Michael K. Kellogg is trained as a philosopher and lawyer, which led me to assume The Greek Search for Wisdom would be a book on Pre-Socratic philosophy, but once into it, I realized, it's not. It contains a chapter each on Plato and Aristotle, but they're not Pre-Socratic philosophers and he doesn't limit himself to their philosophy. Instead, Kellogg runs through the major ancient Greek literary figures providing his refreshing insight into their contributions. The book is a very readable introduction to the authors covered: the Archaic era epic writers, the great Classical era Athenian tragedians, the two big historians, the great comic playwright, and the two philosophers
all preceded by a compact introduction to Greek history.
Kellogg modestly says "I offer this work, in all humility, as a travel journal of sorts, in which I can at least point out those sites I love most and most want to share." Since he picks those about whom we have a large sampling, even if there is some doubt about the historicity of the early poets, and Kellogg gives his opinions there, the selection makes sense. It would make a suitable and insight-filled introduction for, especially, autodidacts -- the self-taught. Some of the material could have been sourced better for use in a more academic setting. Perhaps I'm being too picky, since he does footnote many assertions. Maybe Kellogg left out the specific notes I was hoping for because it seemed common knowledge to him.

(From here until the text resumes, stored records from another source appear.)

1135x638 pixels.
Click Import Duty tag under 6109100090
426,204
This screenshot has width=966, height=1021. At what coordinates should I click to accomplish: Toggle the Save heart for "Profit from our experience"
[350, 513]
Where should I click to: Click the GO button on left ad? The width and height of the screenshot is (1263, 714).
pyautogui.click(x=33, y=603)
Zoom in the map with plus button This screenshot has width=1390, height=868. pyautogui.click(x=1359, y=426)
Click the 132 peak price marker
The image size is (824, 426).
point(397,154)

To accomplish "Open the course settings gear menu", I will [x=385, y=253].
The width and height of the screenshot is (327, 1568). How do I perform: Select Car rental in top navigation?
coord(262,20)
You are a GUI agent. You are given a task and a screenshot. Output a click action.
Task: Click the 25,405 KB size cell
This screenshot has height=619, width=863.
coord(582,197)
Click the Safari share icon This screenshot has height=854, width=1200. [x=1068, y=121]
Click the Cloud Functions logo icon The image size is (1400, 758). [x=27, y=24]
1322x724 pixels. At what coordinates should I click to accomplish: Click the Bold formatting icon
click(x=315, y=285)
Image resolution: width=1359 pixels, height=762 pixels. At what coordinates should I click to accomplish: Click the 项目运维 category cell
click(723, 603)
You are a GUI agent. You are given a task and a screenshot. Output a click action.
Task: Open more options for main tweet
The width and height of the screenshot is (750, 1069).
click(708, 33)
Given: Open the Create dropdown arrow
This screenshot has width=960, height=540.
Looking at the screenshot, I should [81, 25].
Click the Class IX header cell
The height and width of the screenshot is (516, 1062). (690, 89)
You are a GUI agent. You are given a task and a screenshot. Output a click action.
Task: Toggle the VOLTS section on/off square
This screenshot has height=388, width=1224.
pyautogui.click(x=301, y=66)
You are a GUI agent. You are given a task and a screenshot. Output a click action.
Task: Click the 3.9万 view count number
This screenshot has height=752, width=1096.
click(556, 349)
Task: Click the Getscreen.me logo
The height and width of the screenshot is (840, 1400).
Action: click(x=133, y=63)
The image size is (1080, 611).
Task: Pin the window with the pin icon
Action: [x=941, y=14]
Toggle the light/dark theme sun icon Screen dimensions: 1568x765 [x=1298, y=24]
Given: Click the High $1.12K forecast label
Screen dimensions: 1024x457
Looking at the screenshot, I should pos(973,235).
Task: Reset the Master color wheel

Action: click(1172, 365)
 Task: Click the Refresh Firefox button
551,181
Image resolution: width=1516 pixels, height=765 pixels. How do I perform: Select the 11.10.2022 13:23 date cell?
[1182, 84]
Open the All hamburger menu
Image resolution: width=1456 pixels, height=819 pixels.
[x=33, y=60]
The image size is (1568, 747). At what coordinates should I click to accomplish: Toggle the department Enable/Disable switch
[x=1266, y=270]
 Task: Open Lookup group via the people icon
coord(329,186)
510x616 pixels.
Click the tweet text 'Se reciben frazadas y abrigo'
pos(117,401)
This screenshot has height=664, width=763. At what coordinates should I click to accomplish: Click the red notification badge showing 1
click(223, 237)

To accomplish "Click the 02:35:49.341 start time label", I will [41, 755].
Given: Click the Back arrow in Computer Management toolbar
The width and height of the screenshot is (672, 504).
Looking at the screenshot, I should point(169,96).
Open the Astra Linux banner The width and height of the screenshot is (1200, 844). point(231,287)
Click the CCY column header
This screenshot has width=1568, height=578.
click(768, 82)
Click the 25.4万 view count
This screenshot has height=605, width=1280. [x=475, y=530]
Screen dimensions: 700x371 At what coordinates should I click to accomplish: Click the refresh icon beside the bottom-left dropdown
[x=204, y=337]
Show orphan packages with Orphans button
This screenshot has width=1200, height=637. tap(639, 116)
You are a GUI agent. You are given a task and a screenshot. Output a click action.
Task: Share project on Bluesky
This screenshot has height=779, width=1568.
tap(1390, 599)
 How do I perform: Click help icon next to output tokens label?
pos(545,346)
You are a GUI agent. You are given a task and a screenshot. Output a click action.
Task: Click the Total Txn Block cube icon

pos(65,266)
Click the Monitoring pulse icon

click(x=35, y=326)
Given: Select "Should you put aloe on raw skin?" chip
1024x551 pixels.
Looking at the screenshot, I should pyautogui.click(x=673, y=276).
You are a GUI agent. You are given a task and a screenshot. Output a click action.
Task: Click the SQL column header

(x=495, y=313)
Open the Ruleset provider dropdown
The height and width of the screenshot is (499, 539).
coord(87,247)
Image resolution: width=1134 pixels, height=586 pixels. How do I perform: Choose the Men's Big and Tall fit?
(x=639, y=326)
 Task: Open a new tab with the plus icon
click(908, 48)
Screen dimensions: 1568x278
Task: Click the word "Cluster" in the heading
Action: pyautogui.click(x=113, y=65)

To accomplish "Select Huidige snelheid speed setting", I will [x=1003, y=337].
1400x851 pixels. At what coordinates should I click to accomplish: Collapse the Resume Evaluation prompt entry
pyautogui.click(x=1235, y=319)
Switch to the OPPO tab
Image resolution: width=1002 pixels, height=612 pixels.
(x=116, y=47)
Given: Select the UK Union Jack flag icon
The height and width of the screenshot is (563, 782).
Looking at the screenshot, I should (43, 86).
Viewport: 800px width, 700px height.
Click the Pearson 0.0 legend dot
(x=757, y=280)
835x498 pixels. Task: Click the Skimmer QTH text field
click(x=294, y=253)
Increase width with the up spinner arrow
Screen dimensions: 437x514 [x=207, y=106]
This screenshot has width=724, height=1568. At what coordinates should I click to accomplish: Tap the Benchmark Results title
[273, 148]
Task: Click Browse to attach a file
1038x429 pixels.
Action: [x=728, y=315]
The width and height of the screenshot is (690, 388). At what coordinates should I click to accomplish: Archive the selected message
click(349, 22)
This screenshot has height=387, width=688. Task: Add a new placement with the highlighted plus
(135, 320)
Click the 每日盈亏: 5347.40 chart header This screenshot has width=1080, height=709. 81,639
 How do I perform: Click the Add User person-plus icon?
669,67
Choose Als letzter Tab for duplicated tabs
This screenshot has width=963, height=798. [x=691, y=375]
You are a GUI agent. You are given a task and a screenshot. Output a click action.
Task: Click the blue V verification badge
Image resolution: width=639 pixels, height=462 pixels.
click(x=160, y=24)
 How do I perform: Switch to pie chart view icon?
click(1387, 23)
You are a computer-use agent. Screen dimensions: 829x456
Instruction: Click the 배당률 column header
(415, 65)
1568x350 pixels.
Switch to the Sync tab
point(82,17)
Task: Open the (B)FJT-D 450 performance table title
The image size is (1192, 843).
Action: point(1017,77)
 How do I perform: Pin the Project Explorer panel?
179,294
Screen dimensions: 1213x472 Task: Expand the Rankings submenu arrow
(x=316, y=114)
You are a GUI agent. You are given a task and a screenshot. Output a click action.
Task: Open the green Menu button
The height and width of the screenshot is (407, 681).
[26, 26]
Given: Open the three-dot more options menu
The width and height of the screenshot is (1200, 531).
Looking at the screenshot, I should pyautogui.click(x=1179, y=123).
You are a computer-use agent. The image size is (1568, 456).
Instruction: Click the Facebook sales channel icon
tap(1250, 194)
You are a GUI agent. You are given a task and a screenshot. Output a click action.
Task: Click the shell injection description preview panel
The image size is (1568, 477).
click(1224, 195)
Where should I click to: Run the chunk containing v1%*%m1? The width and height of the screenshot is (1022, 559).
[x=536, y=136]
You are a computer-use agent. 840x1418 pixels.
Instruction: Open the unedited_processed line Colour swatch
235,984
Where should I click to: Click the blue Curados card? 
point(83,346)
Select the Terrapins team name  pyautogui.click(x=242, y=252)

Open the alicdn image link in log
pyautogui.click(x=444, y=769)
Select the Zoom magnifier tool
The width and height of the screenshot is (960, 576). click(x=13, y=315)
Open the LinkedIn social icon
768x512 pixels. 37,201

Here's a section that highlights one of my pet themes, that the Greek mythological creation story sounds a lot like "in the beginning was the word" plus the Big Bang. Kellogg expresses it more eloquently:
"On one level, the beginning of the Theogony reads like and ancient version of Steven Weinberg's The First Three Minutes, a description of hte big bang and the gradual formation of the planets and stars and, hence, not only the beginning of time but also the separation of earth (Gaia) and sky (Ouranos) and the eventual development of life on earth, all through a massive initial release of energy (Eros). But Hesiod's own attempt to grapple with the mystery of the origins of the universe, like those of many since, involves religion. For Hesiod, Chaos and Eros, earth and sky, night and day, rivers, seas, and stars are not just physical realities; they are divine presences. The mythological stories of the Theogony must therefore be understood on at least two levels: cosmological and pantheistic. The natural world and the divine world for Hesiod are but two sides of the same coin."
Back to topic:
Hesiod and the Monsters
There are other versions of the genealogies, but Hesiod's version in his Theogony is relatively straightforward and compact. There is some confusion at the end as to the parentage of the Nemean lion and the sphinx, but otherwise, it seems coherent.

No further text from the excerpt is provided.